▶ Aim of the exercise
Write the data below out again, unchanged.

▶ Data for this exercise
|---|
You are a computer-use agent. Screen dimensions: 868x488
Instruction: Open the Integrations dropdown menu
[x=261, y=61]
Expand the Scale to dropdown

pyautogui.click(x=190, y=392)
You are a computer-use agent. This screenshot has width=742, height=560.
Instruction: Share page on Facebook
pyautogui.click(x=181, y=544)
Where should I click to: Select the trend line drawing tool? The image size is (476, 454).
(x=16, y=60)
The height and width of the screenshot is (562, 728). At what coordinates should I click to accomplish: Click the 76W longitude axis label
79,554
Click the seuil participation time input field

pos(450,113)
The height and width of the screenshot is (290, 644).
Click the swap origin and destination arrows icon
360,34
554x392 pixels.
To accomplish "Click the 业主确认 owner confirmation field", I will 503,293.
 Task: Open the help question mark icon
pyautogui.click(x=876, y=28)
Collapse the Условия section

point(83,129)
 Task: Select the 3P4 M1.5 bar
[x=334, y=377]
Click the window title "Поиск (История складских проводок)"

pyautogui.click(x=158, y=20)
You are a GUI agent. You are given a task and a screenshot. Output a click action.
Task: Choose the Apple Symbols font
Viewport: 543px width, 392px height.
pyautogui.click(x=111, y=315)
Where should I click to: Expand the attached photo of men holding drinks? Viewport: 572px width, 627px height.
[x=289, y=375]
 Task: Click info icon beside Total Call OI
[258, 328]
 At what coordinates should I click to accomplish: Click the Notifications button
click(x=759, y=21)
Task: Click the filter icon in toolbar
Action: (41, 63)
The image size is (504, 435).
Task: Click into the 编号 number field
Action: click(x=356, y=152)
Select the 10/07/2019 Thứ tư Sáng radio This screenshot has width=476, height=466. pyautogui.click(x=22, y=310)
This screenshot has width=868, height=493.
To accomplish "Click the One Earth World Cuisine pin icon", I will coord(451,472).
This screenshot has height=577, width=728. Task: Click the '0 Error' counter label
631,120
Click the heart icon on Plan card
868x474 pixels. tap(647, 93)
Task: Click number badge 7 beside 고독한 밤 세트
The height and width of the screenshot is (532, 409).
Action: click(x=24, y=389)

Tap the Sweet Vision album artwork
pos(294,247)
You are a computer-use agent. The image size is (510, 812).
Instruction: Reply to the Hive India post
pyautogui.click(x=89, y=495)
|---|
▶ Result of this exercise
You are a computer-use agent. Screen dimensions: 868x488
Instruction: Open the Integrations dropdown menu
[x=261, y=61]
Expand the Scale to dropdown

pyautogui.click(x=190, y=392)
You are a computer-use agent. This screenshot has width=742, height=560.
Instruction: Share page on Facebook
pyautogui.click(x=181, y=544)
Where should I click to: Select the trend line drawing tool? The image size is (476, 454).
(x=16, y=60)
The height and width of the screenshot is (562, 728). At what coordinates should I click to accomplish: Click the 76W longitude axis label
79,554
Click the seuil participation time input field

pos(450,113)
The height and width of the screenshot is (290, 644).
Click the swap origin and destination arrows icon
360,34
554x392 pixels.
To accomplish "Click the 业主确认 owner confirmation field", I will 503,293.
 Task: Open the help question mark icon
pyautogui.click(x=876, y=28)
Collapse the Условия section

point(83,129)
 Task: Select the 3P4 M1.5 bar
[x=334, y=377]
Click the window title "Поиск (История складских проводок)"

pyautogui.click(x=158, y=20)
You are a GUI agent. You are given a task and a screenshot. Output a click action.
Task: Choose the Apple Symbols font
Viewport: 543px width, 392px height.
pyautogui.click(x=111, y=315)
Where should I click to: Expand the attached photo of men holding drinks? Viewport: 572px width, 627px height.
[x=289, y=375]
 Task: Click info icon beside Total Call OI
[258, 328]
 At what coordinates should I click to accomplish: Click the Notifications button
click(x=759, y=21)
Task: Click the filter icon in toolbar
Action: (41, 63)
The image size is (504, 435).
Task: Click into the 编号 number field
Action: click(x=356, y=152)
Select the 10/07/2019 Thứ tư Sáng radio This screenshot has width=476, height=466. pyautogui.click(x=22, y=310)
This screenshot has width=868, height=493.
To accomplish "Click the One Earth World Cuisine pin icon", I will coord(451,472).
This screenshot has height=577, width=728. Task: Click the '0 Error' counter label
631,120
Click the heart icon on Plan card
868x474 pixels. tap(647, 93)
Task: Click number badge 7 beside 고독한 밤 세트
The height and width of the screenshot is (532, 409).
Action: click(x=24, y=389)

Tap the Sweet Vision album artwork
pos(294,247)
You are a computer-use agent. The image size is (510, 812).
Instruction: Reply to the Hive India post
pyautogui.click(x=89, y=495)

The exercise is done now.